Translation conveys one message from one language to another. It expresses an author’s intended meaning in another language in which audiences are not fluent. Whereas transliteration expresses the sound of how a word is pronounced in the source language, in the alphabet of the target language. It helps knowing how a word is pronounced in a foreign language.

What is a certified copy? What do certified translation services entail? These services can sound quite complicated, so below is all you need to know.

A certified copy is a copy that certifies a document as a true copy of the original by getting it signed and dated by a professional person. This is often necessary in the case of translating legal documents like birth or marriage certificates, or documents for official use, like contracts.

There are two main forms of interpretation: simultaneous and consecutive interpretations. Identifying their differences is key to know which to use and when.

Consecutive Interpreting can be summarised as ‘Listen, pause, talk’. A consecutive interpreter waits until the speaker pauses before they translate the sentences into the target language. Simultaneous Interpreting means the interpreter translates what is being said into the target language at the same time as the speaker.

What does transcreation mean? Transcreation means translating and adapting an original text in a new language whilst making sure it is still appropriate in the context for which it is intended. The person producing the transcreation must understand the desired outcome thoroughly and be given the freedom not only to translate the original but also to make significant changes to it in the process. That is why transcreation is important, to make sure a message is appropriate to and understood by different audiences.
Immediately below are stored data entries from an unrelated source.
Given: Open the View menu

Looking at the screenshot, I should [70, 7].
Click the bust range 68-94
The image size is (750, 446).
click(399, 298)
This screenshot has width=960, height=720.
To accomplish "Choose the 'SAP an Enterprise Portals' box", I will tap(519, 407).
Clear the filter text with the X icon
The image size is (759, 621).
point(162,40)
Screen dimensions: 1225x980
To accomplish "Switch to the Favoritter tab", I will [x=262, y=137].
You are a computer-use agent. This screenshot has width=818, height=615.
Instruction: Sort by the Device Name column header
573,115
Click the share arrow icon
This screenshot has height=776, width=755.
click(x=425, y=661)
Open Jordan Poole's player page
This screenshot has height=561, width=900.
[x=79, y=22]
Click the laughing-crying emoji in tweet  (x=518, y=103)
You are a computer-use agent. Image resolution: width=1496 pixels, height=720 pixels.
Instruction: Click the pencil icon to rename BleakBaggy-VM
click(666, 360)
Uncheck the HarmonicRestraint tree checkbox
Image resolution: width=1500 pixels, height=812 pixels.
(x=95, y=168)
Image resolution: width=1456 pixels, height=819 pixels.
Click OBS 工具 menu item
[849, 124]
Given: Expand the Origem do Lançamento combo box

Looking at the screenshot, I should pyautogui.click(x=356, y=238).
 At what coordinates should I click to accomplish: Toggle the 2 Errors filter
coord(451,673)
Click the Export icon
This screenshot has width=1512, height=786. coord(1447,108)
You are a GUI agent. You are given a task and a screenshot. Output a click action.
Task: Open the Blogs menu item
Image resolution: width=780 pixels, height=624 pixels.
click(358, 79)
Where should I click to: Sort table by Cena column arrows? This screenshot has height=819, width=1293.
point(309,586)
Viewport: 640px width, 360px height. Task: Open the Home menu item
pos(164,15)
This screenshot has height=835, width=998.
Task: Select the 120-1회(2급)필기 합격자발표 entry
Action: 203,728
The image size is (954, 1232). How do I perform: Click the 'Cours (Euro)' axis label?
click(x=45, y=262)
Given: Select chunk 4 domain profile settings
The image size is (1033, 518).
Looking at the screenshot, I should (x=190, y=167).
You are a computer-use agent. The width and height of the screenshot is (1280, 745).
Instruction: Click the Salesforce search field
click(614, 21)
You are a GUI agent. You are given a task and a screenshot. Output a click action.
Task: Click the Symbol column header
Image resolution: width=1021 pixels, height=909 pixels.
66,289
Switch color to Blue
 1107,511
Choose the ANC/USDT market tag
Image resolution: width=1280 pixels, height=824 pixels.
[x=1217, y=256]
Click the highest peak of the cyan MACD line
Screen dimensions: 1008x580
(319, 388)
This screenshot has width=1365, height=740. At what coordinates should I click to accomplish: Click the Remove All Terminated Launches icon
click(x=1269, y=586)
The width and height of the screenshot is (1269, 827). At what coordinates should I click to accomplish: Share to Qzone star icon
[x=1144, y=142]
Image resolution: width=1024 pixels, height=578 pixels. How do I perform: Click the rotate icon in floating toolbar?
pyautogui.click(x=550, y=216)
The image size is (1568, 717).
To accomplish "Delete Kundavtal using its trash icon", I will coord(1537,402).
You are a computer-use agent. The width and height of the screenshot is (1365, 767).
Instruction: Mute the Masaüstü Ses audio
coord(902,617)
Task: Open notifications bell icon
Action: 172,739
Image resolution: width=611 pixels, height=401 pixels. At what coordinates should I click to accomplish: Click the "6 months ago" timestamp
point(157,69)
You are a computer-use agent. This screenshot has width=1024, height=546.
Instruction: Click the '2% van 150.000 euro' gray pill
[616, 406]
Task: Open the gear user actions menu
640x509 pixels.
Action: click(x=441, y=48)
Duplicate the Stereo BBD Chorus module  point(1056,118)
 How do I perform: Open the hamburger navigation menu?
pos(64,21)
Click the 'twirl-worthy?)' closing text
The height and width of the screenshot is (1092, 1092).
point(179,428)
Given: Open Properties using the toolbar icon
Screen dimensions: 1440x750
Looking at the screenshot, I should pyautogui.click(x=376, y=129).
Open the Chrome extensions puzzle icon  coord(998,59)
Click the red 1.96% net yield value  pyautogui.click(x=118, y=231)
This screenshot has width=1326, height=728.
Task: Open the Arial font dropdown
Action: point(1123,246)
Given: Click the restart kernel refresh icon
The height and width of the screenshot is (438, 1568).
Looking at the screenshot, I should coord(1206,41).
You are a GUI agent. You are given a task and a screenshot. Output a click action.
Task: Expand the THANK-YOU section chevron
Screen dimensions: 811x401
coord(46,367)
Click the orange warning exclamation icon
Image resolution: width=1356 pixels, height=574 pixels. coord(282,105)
Like most UK translation agencies, our rates are usually calculated based on a charge per thousand words, not by the individual word. For instance, for a French to English translation, our standard rates start at £99 + VAT per thousand words, which is 9.9 pence + VAT per word.

What’s back translation? A back translation is the process of taking a document that has been translated into another language and translate it back into the original language to compare both translations. A back translation can be performed by a translator who was not involved in the original translation.

Translation is the process of transferring one language into another. A translator is someone who works with written words. Whether a Microsoft Word document, PDF, website or hand-written, the key is that the words are in textual form.

Interpretation, on the other hand, is the process of translating orally one language into another. An interpreter works with spoken words, whether through telephone interpreting or video interpreting, for example.